7. Go outside during the day
Sunlight is important for a healthy circadian rhythm. Getting natural light during the day and dimming artificial lights in the evening helps trigger the sleep-wake cycle. This will eventually improve your energy levels during the day and increase both your sleep quality and quantity. A study done during the 90s already showed that sunlight exposure improved sleep in people with insomnia, and reduced the time to fall asleep by 83%.
8. Sleep meditation can be a great way to get the mind and body prepared for bedtime
If you’ve never tried to meditate, or if you’ve fallen out of practice, it can seem like an insurmountable task. Sleep meditation has a positive impact on sleep quality and is proven to help the onset of sleep. Start small by dedicating a couple of minutes to it and then find a method that works for you and is effective. Sleep Cycle can help get you off to a good start with our exclusive breathing guides or sleep meditation stories.

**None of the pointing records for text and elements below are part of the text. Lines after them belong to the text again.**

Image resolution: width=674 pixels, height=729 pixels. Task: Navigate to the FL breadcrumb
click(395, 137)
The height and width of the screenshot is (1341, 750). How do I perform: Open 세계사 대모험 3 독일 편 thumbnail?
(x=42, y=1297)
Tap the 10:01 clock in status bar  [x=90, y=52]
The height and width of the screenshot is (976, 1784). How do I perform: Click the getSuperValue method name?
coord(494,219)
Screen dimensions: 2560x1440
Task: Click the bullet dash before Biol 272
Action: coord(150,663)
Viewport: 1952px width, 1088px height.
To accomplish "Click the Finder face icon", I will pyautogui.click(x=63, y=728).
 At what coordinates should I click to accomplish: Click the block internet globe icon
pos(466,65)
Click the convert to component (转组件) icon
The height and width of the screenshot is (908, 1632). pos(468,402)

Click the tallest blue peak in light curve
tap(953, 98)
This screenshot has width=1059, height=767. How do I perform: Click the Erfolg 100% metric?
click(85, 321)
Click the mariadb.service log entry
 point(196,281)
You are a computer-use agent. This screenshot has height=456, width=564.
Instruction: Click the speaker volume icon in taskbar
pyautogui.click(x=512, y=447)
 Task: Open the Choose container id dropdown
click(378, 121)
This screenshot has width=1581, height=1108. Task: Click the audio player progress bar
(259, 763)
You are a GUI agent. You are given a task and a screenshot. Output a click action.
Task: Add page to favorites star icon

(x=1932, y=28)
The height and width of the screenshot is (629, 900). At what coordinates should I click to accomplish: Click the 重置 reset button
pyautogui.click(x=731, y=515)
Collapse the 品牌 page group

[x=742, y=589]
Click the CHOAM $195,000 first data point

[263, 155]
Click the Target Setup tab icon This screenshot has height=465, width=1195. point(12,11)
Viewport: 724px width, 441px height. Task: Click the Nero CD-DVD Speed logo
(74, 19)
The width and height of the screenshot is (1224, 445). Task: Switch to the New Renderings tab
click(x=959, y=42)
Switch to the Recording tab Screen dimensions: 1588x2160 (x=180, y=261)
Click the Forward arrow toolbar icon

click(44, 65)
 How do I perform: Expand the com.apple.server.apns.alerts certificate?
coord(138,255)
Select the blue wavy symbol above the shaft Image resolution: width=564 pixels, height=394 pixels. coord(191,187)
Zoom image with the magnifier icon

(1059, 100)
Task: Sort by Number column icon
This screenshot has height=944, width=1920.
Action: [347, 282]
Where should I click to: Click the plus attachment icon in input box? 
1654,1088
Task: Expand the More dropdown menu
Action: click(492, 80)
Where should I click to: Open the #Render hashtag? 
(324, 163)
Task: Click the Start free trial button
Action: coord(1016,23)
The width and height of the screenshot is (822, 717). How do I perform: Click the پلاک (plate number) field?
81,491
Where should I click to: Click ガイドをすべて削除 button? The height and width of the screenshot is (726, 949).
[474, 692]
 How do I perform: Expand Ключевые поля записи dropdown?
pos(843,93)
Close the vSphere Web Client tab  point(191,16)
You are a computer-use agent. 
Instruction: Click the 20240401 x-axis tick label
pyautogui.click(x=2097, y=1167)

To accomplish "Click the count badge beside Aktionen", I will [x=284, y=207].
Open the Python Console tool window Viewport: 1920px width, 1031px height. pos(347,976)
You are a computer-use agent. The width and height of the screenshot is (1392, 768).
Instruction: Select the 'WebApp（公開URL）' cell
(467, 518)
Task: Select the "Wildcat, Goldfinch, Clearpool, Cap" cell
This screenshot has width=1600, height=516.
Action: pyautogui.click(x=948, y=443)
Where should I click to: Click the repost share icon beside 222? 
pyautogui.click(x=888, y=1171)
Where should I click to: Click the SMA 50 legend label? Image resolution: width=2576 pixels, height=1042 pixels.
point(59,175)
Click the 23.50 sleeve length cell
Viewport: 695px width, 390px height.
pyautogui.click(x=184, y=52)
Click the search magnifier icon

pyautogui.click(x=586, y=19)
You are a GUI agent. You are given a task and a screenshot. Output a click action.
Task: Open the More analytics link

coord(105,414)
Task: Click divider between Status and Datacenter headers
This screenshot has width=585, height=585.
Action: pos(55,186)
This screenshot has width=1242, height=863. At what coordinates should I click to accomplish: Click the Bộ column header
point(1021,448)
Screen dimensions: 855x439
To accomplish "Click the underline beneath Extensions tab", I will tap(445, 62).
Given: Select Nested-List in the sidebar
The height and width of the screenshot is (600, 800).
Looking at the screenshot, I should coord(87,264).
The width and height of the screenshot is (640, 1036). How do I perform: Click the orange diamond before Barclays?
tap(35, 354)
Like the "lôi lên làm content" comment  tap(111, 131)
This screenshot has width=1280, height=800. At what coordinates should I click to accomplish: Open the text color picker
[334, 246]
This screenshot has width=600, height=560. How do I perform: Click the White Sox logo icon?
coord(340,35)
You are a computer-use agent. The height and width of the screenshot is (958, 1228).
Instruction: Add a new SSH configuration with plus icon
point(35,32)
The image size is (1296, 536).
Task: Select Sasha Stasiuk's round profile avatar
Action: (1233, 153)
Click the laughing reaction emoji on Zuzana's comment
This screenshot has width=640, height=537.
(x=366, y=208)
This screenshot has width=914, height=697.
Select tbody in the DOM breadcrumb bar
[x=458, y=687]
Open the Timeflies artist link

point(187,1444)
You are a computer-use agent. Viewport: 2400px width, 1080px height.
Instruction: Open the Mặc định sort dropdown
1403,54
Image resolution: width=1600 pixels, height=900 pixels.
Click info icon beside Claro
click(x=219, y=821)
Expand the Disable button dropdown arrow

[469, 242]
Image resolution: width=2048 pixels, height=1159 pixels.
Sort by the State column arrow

9. Create an environment conducive to sleep
Sleep spaces impact sleep. Do you have good airflow? Is your bedroom full of distractions? Is it cluttered? Is it clean? Does it make you feel relaxed? Is it too cold? Too bright? Indeed, these factors might seem obvious but are always overlooked or not taken into account when finding the reason why it’s a challenge to fall asleep. Your bedroom must be a place that invites you to relax and get away from all over-active thoughts and stress.
10. Factor in time for self-reflection
Ask yourself, “What’s distracting me from sleep?” Write a list of everything you do in the evening, then figure out what helps calm you and what you can implement into your routine. Experiment. If you have the Sleep Cycle app, use the sleep notes before setting your smart alarm clock. That will help remember how you did or felt that day. After a few months, revisit your list and see if there’s anything you should change.
Don’t stress – adopt healthy sleep habits at your own pace
Kicking old habits is hard. So is adopting new ones. As you work toward your goal of better sleep health, don’t be too tough on yourself. Changing habits requires taking small steps and repeating them many times over until they feel second nature. If you try changing everything all at once, you’ll probably have a lower chance of success.
If you only adopt or improve two of the healthy sleep habits listed here, that’s a big step to better sleep. Celebrate the accomplishments along the way and be kind to yourself. Get support through the Sleep Cycle app to detect how you’re sleeping, where you need to improve and adjust. With time you will get there!